The Battle of Santa Rosa Island (October 9, 1861) was an unsuccessful Confederate attempt to take Union-held Fort Pickens on Santa Rosa Island, Florida.

Background 
Santa Rosa Island is a 40-mile barrier island in the U.S. state of Florida, thirty miles from the Alabama state border. At the western end stands Fort Pickens, which in the fall of 1861 was garrisoned by parts of the 1st, 2nd, and 5th U. S. artillery and the 3rd U.S. Infantry, under command of Col. Harvey Brown, of the 5th artillery. The 6th New York Volunteer Infantry, commanded by Col. William Wilson, was encamped outside the fort, a short distance east of it.

Battle 
After midnight on October 9, Brig. Gen. Richard Anderson crossed from the mainland to Santa Rosa Island with 1,200 men in two small steamers to surprise the Union troops at Camp Brown and if possible capture Fort Pickens. He landed on the north beach about four miles east of Fort Pickens and divided his command into three columns. After proceeding about three miles, the Confederates surprised the 6th Regiment, New York Volunteers, in Camp Brown and routed the regiment. Gen. Anderson then adopted a defensive stance to entice the Federals to leave the fort and attack. Receiving reinforcements, Col. Harvey Brown sallied against the Confederates, who reembarked and returned to the mainland.

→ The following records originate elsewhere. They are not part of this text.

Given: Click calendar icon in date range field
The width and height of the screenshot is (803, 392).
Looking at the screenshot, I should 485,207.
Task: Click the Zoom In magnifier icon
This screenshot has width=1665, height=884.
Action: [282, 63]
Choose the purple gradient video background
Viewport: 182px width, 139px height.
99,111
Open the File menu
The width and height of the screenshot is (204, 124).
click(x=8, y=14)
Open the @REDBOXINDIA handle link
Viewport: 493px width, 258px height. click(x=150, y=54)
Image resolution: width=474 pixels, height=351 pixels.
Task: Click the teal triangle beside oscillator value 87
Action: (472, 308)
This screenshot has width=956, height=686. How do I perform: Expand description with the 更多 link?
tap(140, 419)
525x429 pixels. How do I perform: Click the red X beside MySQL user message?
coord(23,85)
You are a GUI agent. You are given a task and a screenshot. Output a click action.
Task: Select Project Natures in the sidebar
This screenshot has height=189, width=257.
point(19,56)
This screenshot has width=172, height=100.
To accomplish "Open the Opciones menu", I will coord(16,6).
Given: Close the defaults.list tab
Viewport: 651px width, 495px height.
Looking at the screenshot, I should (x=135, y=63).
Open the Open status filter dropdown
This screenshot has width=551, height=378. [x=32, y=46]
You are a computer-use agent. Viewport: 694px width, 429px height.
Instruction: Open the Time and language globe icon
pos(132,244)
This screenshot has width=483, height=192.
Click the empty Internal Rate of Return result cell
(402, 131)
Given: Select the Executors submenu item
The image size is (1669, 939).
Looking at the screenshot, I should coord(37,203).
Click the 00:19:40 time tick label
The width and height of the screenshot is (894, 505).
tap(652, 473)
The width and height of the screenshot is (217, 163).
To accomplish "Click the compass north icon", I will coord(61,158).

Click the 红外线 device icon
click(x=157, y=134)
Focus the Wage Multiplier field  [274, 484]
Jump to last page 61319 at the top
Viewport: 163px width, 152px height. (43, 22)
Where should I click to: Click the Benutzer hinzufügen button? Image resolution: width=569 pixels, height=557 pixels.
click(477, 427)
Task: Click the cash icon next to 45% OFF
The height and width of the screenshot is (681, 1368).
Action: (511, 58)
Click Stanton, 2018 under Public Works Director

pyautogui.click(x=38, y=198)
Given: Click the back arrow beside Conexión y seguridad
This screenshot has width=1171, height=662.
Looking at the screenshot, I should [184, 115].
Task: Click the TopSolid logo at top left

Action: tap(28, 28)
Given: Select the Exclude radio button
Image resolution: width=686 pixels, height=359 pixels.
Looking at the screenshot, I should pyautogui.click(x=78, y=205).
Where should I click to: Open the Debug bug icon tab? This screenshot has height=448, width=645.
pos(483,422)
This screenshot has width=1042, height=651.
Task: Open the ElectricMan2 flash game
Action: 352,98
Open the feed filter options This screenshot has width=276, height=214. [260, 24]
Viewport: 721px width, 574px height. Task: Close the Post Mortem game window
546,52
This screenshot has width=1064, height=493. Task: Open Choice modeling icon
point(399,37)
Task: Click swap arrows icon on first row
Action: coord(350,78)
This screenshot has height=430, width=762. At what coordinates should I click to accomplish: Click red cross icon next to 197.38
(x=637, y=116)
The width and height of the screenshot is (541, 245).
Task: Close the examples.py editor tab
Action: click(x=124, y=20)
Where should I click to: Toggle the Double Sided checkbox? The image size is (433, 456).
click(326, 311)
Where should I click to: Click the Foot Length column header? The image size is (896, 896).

The Union loss was 14 killed, 29 wounded and 24 captured or missing. General Braxton Bragg and Lieutenant Hamel, commanding the Confederate forces at Pensacola, reported their loss as "30 or 40 killed and wounded," but an undocumented Confederate newspaper, found by Lieut. Seeley a few days after the occurrence, gave the total casualties as 175. This claim was likely an exaggeration. Maj. Israel Vogdes, of the 1st artillery, was captured, and on the Confederate side Gen. Anderson was severely wounded. The camp of the 6th N. Y., which was the main objective of the raid, was largely destroyed, meaning the raid could be deemed a success.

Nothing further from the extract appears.